My psychiatrist called in my trilafon. Unfortunately, she didn’t change the damn order so I am still “taking” one pill a day. I told her in the email that I am taking 2 pills a day. I am aggravated. I see her on Friday so I hope she will write a new order then.
I didn’t have anyone to go to the pharmacy to pick up my prescription so I took a chance of going out to get it. I was hurting but not more than usual. As a treat to myself, I bought some hot fries. I figure I will have them while I watch the game tonight. I came home and I was sweating up a storm. It was muggy out.
I did make coffee today. But I really have had much to eat. I just am not hungry. I slept most of the day as I really didn’t want to get up. We are out of bread so I couldn’t make a sandwich or something. I hope my mother gets some tomorrow. I hate being out of bread.
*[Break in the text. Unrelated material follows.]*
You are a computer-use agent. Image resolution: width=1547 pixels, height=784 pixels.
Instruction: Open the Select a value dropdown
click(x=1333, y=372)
I was reading some of my blogs from last June. I honestly don’t know how I am alive today as I was so depressed and suicidal. And not much has changed. I had emailed my psychiatrist the most dreadful stuff. I am really surprised I didn’t get put into the hospital then.
I haven’t written to my therapist in a few days. There has been nothing I really want to write. Even today’s blog has been difficult. I guess being in pain and taking pain meds has really affected my feelings. All I want to do is sleep and then when it’s time to sleep, I am in pain. I have to watch my niece for a few hours tomorrow, which means I need to wake up early. I don’t know if that is possible given that I rarely have been awake before 9 all week. I again don’t have anything to do so I will set my alarm, just in case I over sleep. I hope I am not up all night. That will really suck.